* Stated task:
Please write out all of the records below, word for word.

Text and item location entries

[BEGIN]

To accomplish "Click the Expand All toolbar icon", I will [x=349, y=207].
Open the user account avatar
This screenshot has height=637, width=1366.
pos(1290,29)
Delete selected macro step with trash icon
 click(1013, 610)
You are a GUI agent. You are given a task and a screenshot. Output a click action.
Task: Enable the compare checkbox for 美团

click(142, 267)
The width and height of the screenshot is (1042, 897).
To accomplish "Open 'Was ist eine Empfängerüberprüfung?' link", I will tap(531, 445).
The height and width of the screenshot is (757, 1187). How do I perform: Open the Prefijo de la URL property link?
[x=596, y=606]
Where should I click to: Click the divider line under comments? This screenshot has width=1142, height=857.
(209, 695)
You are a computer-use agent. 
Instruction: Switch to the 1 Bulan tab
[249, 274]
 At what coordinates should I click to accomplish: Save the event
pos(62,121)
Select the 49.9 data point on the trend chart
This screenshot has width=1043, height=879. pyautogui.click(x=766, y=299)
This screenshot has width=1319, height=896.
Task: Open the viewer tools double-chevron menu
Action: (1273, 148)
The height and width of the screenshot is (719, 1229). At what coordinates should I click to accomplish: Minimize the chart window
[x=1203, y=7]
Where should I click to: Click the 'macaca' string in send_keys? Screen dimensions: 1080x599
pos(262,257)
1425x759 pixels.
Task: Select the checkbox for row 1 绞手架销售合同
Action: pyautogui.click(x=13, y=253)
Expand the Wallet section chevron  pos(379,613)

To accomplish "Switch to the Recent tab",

[END]

* Answer to the task:
To accomplish "Click the Expand All toolbar icon", I will [x=349, y=207].
Open the user account avatar
This screenshot has height=637, width=1366.
pos(1290,29)
Delete selected macro step with trash icon
 click(1013, 610)
You are a GUI agent. You are given a task and a screenshot. Output a click action.
Task: Enable the compare checkbox for 美团

click(142, 267)
The width and height of the screenshot is (1042, 897).
To accomplish "Open 'Was ist eine Empfängerüberprüfung?' link", I will tap(531, 445).
The height and width of the screenshot is (757, 1187). How do I perform: Open the Prefijo de la URL property link?
[x=596, y=606]
Where should I click to: Click the divider line under comments? This screenshot has width=1142, height=857.
(209, 695)
You are a computer-use agent. 
Instruction: Switch to the 1 Bulan tab
[249, 274]
 At what coordinates should I click to accomplish: Save the event
pos(62,121)
Select the 49.9 data point on the trend chart
This screenshot has width=1043, height=879. pyautogui.click(x=766, y=299)
This screenshot has width=1319, height=896.
Task: Open the viewer tools double-chevron menu
Action: (1273, 148)
The height and width of the screenshot is (719, 1229). At what coordinates should I click to accomplish: Minimize the chart window
[x=1203, y=7]
Where should I click to: Click the 'macaca' string in send_keys? Screen dimensions: 1080x599
pos(262,257)
1425x759 pixels.
Task: Select the checkbox for row 1 绞手架销售合同
Action: pyautogui.click(x=13, y=253)
Expand the Wallet section chevron  pos(379,613)

To accomplish "Switch to the Recent tab",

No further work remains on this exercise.